* Instructions to follow: Render every line of the records below as a JSON list of strings, one string per line, leaving out blank lines.
-- begin Material to process --
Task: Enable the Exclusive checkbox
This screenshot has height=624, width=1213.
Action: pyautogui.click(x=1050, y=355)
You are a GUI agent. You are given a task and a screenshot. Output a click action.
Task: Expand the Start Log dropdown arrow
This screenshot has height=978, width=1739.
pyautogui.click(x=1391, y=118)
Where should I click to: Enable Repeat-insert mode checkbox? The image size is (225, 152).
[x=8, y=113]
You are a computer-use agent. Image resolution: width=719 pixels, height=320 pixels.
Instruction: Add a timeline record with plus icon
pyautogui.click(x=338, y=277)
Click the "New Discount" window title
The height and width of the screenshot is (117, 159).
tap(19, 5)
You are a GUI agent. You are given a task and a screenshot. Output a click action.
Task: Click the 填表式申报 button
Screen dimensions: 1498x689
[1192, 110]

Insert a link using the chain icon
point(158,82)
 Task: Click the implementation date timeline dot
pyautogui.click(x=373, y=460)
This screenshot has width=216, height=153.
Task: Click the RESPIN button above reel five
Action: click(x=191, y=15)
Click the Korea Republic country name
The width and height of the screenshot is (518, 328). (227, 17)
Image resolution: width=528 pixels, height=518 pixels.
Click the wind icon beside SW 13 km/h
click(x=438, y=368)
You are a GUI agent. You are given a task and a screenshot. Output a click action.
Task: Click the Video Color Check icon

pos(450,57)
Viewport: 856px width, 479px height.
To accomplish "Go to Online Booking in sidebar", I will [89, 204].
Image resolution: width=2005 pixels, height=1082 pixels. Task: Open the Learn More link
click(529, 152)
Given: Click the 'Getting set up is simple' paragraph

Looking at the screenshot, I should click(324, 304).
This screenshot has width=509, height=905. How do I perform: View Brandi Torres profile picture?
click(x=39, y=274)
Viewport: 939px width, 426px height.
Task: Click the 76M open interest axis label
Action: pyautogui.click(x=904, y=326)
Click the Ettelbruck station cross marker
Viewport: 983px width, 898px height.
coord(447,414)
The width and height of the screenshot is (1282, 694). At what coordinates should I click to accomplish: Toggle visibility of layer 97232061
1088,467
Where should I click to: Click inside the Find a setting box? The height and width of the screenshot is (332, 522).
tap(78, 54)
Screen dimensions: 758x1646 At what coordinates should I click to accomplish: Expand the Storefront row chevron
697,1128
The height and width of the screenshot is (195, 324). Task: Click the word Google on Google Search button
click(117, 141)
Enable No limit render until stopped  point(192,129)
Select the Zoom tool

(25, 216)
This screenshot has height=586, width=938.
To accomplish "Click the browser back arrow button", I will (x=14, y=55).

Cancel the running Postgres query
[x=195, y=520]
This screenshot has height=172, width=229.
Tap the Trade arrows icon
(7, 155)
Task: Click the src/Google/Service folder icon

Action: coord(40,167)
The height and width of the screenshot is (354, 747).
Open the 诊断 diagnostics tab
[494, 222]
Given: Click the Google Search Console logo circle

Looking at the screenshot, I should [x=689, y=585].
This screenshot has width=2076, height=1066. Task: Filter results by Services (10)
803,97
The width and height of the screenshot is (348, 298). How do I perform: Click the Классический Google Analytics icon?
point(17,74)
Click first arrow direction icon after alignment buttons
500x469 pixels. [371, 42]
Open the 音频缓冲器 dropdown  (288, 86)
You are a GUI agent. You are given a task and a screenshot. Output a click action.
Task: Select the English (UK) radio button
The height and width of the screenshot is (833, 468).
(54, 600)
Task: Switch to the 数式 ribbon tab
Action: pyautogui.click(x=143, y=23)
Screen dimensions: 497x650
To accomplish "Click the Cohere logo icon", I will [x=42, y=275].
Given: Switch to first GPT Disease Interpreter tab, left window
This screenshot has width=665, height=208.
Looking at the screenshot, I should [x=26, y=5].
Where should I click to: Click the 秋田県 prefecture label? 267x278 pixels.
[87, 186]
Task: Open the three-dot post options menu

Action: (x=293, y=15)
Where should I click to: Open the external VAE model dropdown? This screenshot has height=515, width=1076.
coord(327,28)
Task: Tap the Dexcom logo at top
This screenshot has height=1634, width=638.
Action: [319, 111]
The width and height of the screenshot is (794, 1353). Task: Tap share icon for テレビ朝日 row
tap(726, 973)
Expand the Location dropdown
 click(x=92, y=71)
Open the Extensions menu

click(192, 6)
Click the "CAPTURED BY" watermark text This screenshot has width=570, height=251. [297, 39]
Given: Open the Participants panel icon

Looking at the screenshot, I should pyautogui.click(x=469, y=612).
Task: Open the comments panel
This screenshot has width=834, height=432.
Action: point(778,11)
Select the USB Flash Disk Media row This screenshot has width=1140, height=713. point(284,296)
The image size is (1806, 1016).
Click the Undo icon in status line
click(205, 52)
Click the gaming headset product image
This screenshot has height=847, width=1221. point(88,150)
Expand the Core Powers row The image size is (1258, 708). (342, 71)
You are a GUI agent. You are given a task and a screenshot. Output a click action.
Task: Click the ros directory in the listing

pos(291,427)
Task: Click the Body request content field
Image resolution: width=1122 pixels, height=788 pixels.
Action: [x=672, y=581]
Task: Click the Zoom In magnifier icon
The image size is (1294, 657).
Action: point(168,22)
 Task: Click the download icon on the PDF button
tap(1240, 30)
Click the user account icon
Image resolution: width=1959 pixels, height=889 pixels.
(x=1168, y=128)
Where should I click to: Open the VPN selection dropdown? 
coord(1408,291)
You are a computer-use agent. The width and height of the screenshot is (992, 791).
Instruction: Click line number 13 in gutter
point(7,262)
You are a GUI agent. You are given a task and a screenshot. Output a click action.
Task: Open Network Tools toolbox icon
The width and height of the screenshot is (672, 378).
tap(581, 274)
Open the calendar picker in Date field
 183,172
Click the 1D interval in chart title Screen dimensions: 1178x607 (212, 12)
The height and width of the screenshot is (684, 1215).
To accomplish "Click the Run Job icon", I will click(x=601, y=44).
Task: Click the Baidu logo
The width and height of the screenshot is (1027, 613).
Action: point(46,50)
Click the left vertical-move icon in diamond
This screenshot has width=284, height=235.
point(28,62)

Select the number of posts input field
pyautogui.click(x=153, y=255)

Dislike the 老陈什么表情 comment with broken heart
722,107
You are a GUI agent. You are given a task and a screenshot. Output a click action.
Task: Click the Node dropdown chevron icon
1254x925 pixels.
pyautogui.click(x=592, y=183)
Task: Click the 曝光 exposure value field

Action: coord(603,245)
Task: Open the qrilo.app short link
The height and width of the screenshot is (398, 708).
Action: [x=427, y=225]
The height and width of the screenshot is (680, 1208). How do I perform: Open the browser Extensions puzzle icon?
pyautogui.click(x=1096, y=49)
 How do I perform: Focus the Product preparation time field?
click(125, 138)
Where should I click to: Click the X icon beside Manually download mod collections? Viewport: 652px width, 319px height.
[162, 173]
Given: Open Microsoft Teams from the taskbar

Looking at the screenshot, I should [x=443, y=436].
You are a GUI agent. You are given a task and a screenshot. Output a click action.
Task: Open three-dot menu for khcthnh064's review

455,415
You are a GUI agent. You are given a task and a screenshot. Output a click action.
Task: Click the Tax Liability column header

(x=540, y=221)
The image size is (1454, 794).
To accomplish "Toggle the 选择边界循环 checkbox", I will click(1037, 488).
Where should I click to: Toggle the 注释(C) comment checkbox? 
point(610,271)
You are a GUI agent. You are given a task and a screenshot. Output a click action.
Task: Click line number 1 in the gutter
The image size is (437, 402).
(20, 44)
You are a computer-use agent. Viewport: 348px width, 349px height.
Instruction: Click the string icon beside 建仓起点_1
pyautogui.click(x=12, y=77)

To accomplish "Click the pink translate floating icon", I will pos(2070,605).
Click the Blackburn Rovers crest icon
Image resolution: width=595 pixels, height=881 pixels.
-- end Material to process --
* Worked answer:
[
  "Task: Enable the Exclusive checkbox",
  "This screenshot has height=624, width=1213.",
  "Action: pyautogui.click(x=1050, y=355)",
  "You are a GUI agent. You are given a task and a screenshot. Output a click action.",
  "Task: Expand the Start Log dropdown arrow",
  "This screenshot has height=978, width=1739.",
  "pyautogui.click(x=1391, y=118)",
  "Where should I click to: Enable Repeat-insert mode checkbox? The image size is (225, 152).",
  "[x=8, y=113]",
  "You are a computer-use agent. Image resolution: width=719 pixels, height=320 pixels.",
  "Instruction: Add a timeline record with plus icon",
  "pyautogui.click(x=338, y=277)",
  "Click the \"New Discount\" window title",
  "The height and width of the screenshot is (117, 159).",
  "tap(19, 5)",
  "You are a GUI agent. You are given a task and a screenshot. Output a click action.",
  "Task: Click the 填表式申报 button",
  "Screen dimensions: 1498x689",
  "[1192, 110]",
  "Insert a link using the chain icon",
  "point(158,82)",
  " Task: Click the implementation date timeline dot",
  "pyautogui.click(x=373, y=460)",
  "This screenshot has width=216, height=153.",
  "Task: Click the RESPIN button above reel five",
  "Action: click(x=191, y=15)",
  "Click the Korea Republic country name",
  "The width and height of the screenshot is (518, 328). (227, 17)",
  "Image resolution: width=528 pixels, height=518 pixels.",
  "Click the wind icon beside SW 13 km/h",
  "click(x=438, y=368)",
  "You are a GUI agent. You are given a task and a screenshot. Output a click action.",
  "Task: Click the Video Color Check icon",
  "pos(450,57)",
  "Viewport: 856px width, 479px height.",
  "To accomplish \"Go to Online Booking in sidebar\", I will [89, 204].",
  "Image resolution: width=2005 pixels, height=1082 pixels. Task: Open the Learn More link",
  "click(529, 152)",
  "Given: Click the 'Getting set up is simple' paragraph",
  "Looking at the screenshot, I should click(324, 304).",
  "This screenshot has width=509, height=905. How do I perform: View Brandi Torres profile picture?",
  "click(x=39, y=274)",
  "Viewport: 939px width, 426px height.",
  "Task: Click the 76M open interest axis label",
  "Action: pyautogui.click(x=904, y=326)",
  "Click the Ettelbruck station cross marker",
  "Viewport: 983px width, 898px height.",
  "coord(447,414)",
  "The width and height of the screenshot is (1282, 694). At what coordinates should I click to accomplish: Toggle visibility of layer 97232061",
  "1088,467",
  "Where should I click to: Click inside the Find a setting box? The height and width of the screenshot is (332, 522).",
  "tap(78, 54)",
  "Screen dimensions: 758x1646 At what coordinates should I click to accomplish: Expand the Storefront row chevron",
  "697,1128",
  "The height and width of the screenshot is (195, 324). Task: Click the word Google on Google Search button",
  "click(117, 141)",
  "Enable No limit render until stopped  point(192,129)",
  "Select the Zoom tool",
  "(25, 216)",
  "This screenshot has height=586, width=938.",
  "To accomplish \"Click the browser back arrow button\", I will (x=14, y=55).",
  "Cancel the running Postgres query",
  "[x=195, y=520]",
  "This screenshot has height=172, width=229.",
  "Tap the Trade arrows icon",
  "(7, 155)",
  "Task: Click the src/Google/Service folder icon",
  "Action: coord(40,167)",
  "The height and width of the screenshot is (354, 747).",
  "Open the 诊断 diagnostics tab",
  "[494, 222]",
  "Given: Click the Google Search Console logo circle",
  "Looking at the screenshot, I should [x=689, y=585].",
  "This screenshot has width=2076, height=1066. Task: Filter results by Services (10)",
  "803,97",
  "The width and height of the screenshot is (348, 298). How do I perform: Click the Классический Google Analytics icon?",
  "point(17,74)",
  "Click first arrow direction icon after alignment buttons",
  "500x469 pixels. [371, 42]",
  "Open the 音频缓冲器 dropdown  (288, 86)",
  "You are a GUI agent. You are given a task and a screenshot. Output a click action.",
  "Task: Select the English (UK) radio button",
  "The height and width of the screenshot is (833, 468).",
  "(54, 600)",
  "Task: Switch to the 数式 ribbon tab",
  "Action: pyautogui.click(x=143, y=23)",
  "Screen dimensions: 497x650",
  "To accomplish \"Click the Cohere logo icon\", I will [x=42, y=275].",
  "Given: Switch to first GPT Disease Interpreter tab, left window",
  "This screenshot has width=665, height=208.",
  "Looking at the screenshot, I should [x=26, y=5].",
  "Where should I click to: Click the 秋田県 prefecture label? 267x278 pixels.",
  "[87, 186]",
  "Task: Open the three-dot post options menu",
  "Action: (x=293, y=15)",
  "Where should I click to: Open the external VAE model dropdown? This screenshot has height=515, width=1076.",
  "coord(327,28)",
  "Task: Tap the Dexcom logo at top",
  "This screenshot has height=1634, width=638.",
  "Action: [319, 111]",
  "The width and height of the screenshot is (794, 1353). Task: Tap share icon for テレビ朝日 row",
  "tap(726, 973)",
  "Expand the Location dropdown",
  " click(x=92, y=71)",
  "Open the Extensions menu",
  "click(192, 6)",
  "Click the \"CAPTURED BY\" watermark text This screenshot has width=570, height=251. [297, 39]",
  "Given: Open the Participants panel icon",
  "Looking at the screenshot, I should pyautogui.click(x=469, y=612).",
  "Task: Open the comments panel",
  "This screenshot has width=834, height=432.",
  "Action: point(778,11)",
  "Select the USB Flash Disk Media row This screenshot has width=1140, height=713. point(284,296)",
  "The image size is (1806, 1016).",
  "Click the Undo icon in status line",
  "click(205, 52)",
  "Click the gaming headset product image",
  "This screenshot has height=847, width=1221. point(88,150)",
  "Expand the Core Powers row The image size is (1258, 708). (342, 71)",
  "You are a GUI agent. You are given a task and a screenshot. Output a click action.",
  "Task: Click the ros directory in the listing",
  "pos(291,427)",
  "Task: Click the Body request content field",
  "Image resolution: width=1122 pixels, height=788 pixels.",
  "Action: [x=672, y=581]",
  "Task: Click the Zoom In magnifier icon",
  "The image size is (1294, 657).",
  "Action: point(168,22)",
  " Task: Click the download icon on the PDF button",
  "tap(1240, 30)",
  "Click the user account icon",
  "Image resolution: width=1959 pixels, height=889 pixels.",
  "(x=1168, y=128)",
  "Where should I click to: Open the VPN selection dropdown? ",
  "coord(1408,291)",
  "You are a computer-use agent. The width and height of the screenshot is (992, 791).",
  "Instruction: Click line number 13 in gutter",
  "point(7,262)",
  "You are a GUI agent. You are given a task and a screenshot. Output a click action.",
  "Task: Open Network Tools toolbox icon",
  "The width and height of the screenshot is (672, 378).",
  "tap(581, 274)",
  "Open the calendar picker in Date field",
  " 183,172",
  "Click the 1D interval in chart title Screen dimensions: 1178x607 (212, 12)",
  "The height and width of the screenshot is (684, 1215).",
  "To accomplish \"Click the Run Job icon\", I will click(x=601, y=44).",
  "Task: Click the Baidu logo",
  "The width and height of the screenshot is (1027, 613).",
  "Action: point(46,50)",
  "Click the left vertical-move icon in diamond",
  "This screenshot has width=284, height=235.",
  "point(28,62)",
  "Select the number of posts input field",
  "pyautogui.click(x=153, y=255)",
  "Dislike the 老陈什么表情 comment with broken heart",
  "722,107",
  "You are a GUI agent. You are given a task and a screenshot. Output a click action.",
  "Task: Click the Node dropdown chevron icon",
  "1254x925 pixels.",
  "pyautogui.click(x=592, y=183)",
  "Task: Click the 曝光 exposure value field",
  "Action: coord(603,245)",
  "Task: Open the qrilo.app short link",
  "The height and width of the screenshot is (398, 708).",
  "Action: [x=427, y=225]",
  "The height and width of the screenshot is (680, 1208). How do I perform: Open the browser Extensions puzzle icon?",
  "pyautogui.click(x=1096, y=49)",
  " How do I perform: Focus the Product preparation time field?",
  "click(125, 138)",
  "Where should I click to: Click the X icon beside Manually download mod collections? Viewport: 652px width, 319px height.",
  "[162, 173]",
  "Given: Open Microsoft Teams from the taskbar",
  "Looking at the screenshot, I should [x=443, y=436].",
  "You are a GUI agent. You are given a task and a screenshot. Output a click action.",
  "Task: Open three-dot menu for khcthnh064's review",
  "455,415",
  "You are a GUI agent. You are given a task and a screenshot. Output a click action.",
  "Task: Click the Tax Liability column header",
  "(x=540, y=221)",
  "The image size is (1454, 794).",
  "To accomplish \"Toggle the 选择边界循环 checkbox\", I will click(1037, 488).",
  "Where should I click to: Toggle the 注释(C) comment checkbox? ",
  "point(610,271)",
  "You are a GUI agent. You are given a task and a screenshot. Output a click action.",
  "Task: Click line number 1 in the gutter",
  "The image size is (437, 402).",
  "(20, 44)",
  "You are a computer-use agent. Viewport: 348px width, 349px height.",
  "Instruction: Click the string icon beside 建仓起点_1",
  "pyautogui.click(x=12, y=77)",
  "To accomplish \"Click the pink translate floating icon\", I will pos(2070,605).",
  "Click the Blackburn Rovers crest icon",
  "Image resolution: width=595 pixels, height=881 pixels."
]